Tissue-specific actions of the metabolic hormones FGF15/19 and FGF21

Abstract

Fibroblast growth factors (FGFs) 15/19 and 21 belong to a subfamily of FGFs that function as hormones. Produced in response to specific nutritional cues, they act on overlapping sets of cell surface receptors composed of classic FGF receptors in complex with βKlotho, and regulate metabolism and related processes during periods of fluctuating energy availability. Pharmacologically, both FGF15/19 and FGF21 cause weight loss and improve both insulin-sensitivity and lipid parameters in rodent and primate models of metabolic disease. Recently, FGF21 was shown to have similar effects in obese patients with type 2 diabetes. We discuss here emerging concepts in FGF15/19 and FGF21 tissue-specific actions and critically assess their putative role as candidate targets for treating metabolic disease.

Keywords: arginine vasopressin; brown adipose tissue; corticotropin-releasing factor; hypothalamus; sympathetic nervous system; βKlotho.
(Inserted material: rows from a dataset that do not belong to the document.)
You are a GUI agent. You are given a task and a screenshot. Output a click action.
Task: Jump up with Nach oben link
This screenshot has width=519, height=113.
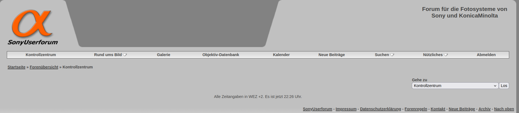[x=504, y=109]
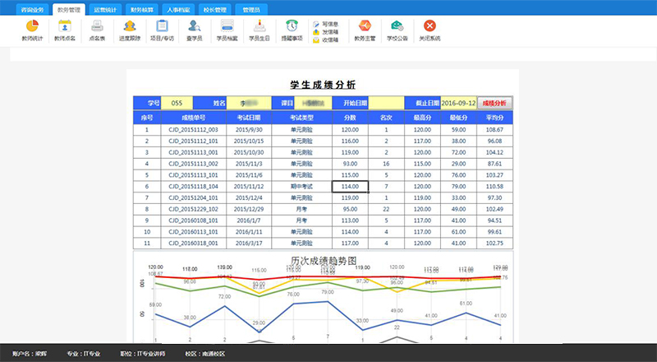Click the 教务主管 toolbar icon
Viewport: 657px width, 362px height.
[363, 27]
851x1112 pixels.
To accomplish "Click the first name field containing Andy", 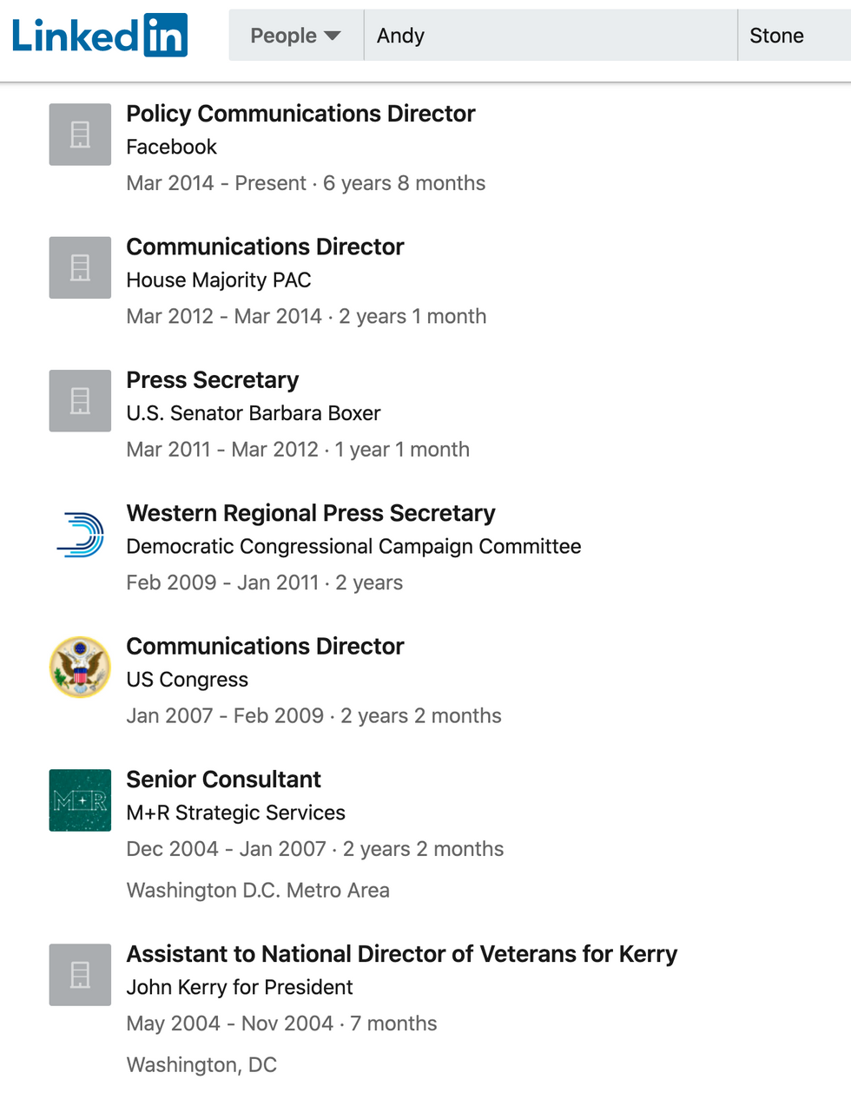I will [551, 36].
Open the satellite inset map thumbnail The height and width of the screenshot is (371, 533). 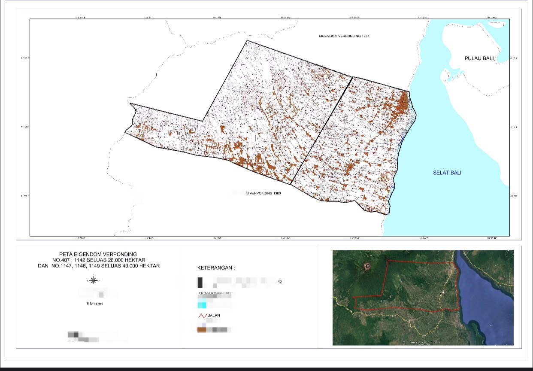[423, 298]
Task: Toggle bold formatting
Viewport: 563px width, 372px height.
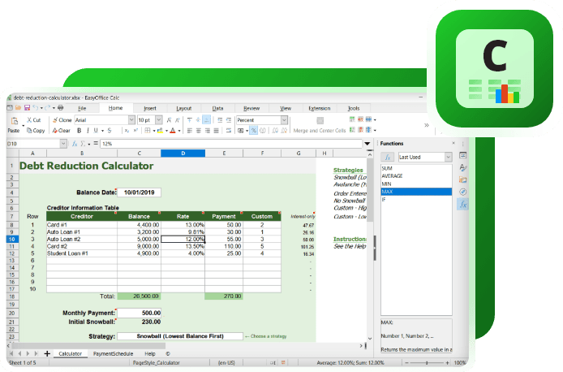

Figure 1. Schematic representation of the beneficial pharmacological actions of FGF19 and FGF21

In obese animals, pharmacologic administration of FGF19 and FGF21 causes weight loss and increases insulin sensitivity. FGF21 increases thermogenic energy expenditure through its coordinate action on adipose tissue and the hypothalamus to mobilize glucose and lipids, and to stimulate sympathetic nerve activity via AVP and CRF. These effects of FGF21 require signalling through βKlotho and one of the FGFRs (likely FGFR1c). In this way, FGF21 provides both the fuel (oxidative substrate) and the fire (beta adrenergic signaling) to drive heat production in the obese state. FGF19 works directly on liver through βKlotho and FGFR4 to decrease bile acid synthesis and provide beneficial effects on cholestatic diseases. In addition, FGF19 suppress hepatic glucose and lipid production, but may also improve metabolic parameters by activating similar processes to FGF21 in adipose and the CNS.